By relying on IPv4/IPv6 routability, deployments can improve the
their ability to collaborate independent of changes to the software on
Human-readable unique identifiers for each XO
Direct communication implies that there is a usable address for each
XO. We insist that this address be (a) human-readable, (b) invariant
and indirect, and (c) globally unique.
Human-readable names promote compatibility with other network hosts:
the addressing information used to connect to an XO via ssh or a chat
client from a non-XO host should be concise and logical ("memorable" using Marc Stiegler's terminology). As a counter-example, we will
state that using a 256-bit hash of a public key as the
primary identification mechanism is not acceptable; even using a
scheme convert binary information into quasi-readable word sequences
does not yield an acceptably concise or logical address. An address
for student 'Scott' at a school in Cambridge, MA, USA, should look
something like scott.1cc-cambridge-ma.us.xs.laptop.org; we will
describe a concrete proposal below. A key detail here is that this
name identifies the XO, not the school server or some other helper.
This allows direct communication consistent with the previous
Although the name is a direct reference to the machine, the mapping
from name to routable address is indirect. There may be several
means to map the name to an address or service on the machine, and
some of these means might take advantage of proxies or servers. The
key property is that there is a single name by which anyone anywhere
on the network uses to refer to a particular XO -- the names do not
depend on the means by which the name is mapped to an address, route
or service. Because of the walled garden reality, not everyone will
be able to successfully map a name to a usable address, route, or
service at all times --- but when network conditions change (the
student goes home, school connectivity is restored, etc) the invariant
name will be usable. Use of a shortname like 'scott' for link-local
communications violates this principle.
Globally-unique names ensure freedom of conflicts when walled
gardens merge or students go home to a different network environment.
This implies some central coordination, but not much: if deployments
are assigned unique prefixes by OLPC, and schools are assigned unique
names by the deployment, then we need only ensure that (for example)

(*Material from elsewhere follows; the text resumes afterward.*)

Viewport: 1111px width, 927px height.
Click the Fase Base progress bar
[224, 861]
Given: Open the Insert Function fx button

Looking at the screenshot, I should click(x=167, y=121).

students are assigned unique names within the school. This can either
be performed probabilistically in the absence of a school server (see
proposal below) or by registration with a school server.
Collision-detection (like in Apple's zeroconf/Bonjour) is a big help
in practice, allowing the uniqueness constraint to be enforced
"on-demand" when necessary.
The strong constraints on identifiers proposed in this section have
privacy implications, which we propose to address using a capable
pseudonym system. We only insist that there is at least one
name for each XO. To preserve privacy we insist that there may be
many such names. The name
scott.1cc-cambridge-ma.us.xs.laptop.org may be the official
name used for schoolwork, but the child should be able to also
setup freedom76.olpc.cypherpunks.org (for example) as a
pseudonym for extracurricular work. In this example, the cypherpunks
infrastructure could provide additional privacy using protected
proxies, onion routing, and other features to whatever degree
desired. Ideally, selection among numerous pseudonyms would be made
easily on the home screen of the Sugar interface.
As a practical matter, note that the requirements outlined here match
standard DNS very well. There are A and AAAA records to map the
invariant names indirectly to addresses, as well as extensible record
types (DNS-SD) to map the names to other services. Domain names are
designed to be human-readable, and there are existing standards to
extend DNS to non-ASCII character sets. The delegation mechanisms for
subdomains are appropriate delegation mechanisms to give countries
control of their namespaces. There may be multiple mechanisms
to perform DNS services for the user -- selecting from different
available servers and protocols as well as variants like mDNS -- but
we believe that the DNS API is the right abstraction for this task.
Direct presence interrogation
This document proposes a strict separation between discovery and
presence mechanisms. Discovery concerns the mechanisms used to find
collaboration partners, other students in your classroom, or the
teacher's XO in order to participate in guided classwork. A key
principle is that discovery is unconstrained. We will attempt
to provide best-of-breed mechanisms for discovering other local hosts,
but in practice most non-local discovery needs to piggyback on social
mechanisms: XO names posted using Orkut or other social networking
sites, added to local or global purpose-specific wikis or static web
pages, or communicated over existing IM or email networks. The
concise and human readable names we assign to XOs aid their spread
using these existing mechanisms, and we anticipate a variety of
third-party "friend finder" activities which will expand the discovery
possibilities further. One such might list the local XOs whose users
are interested in chess, for example, as a way to find game partners
when traveling to new network environments.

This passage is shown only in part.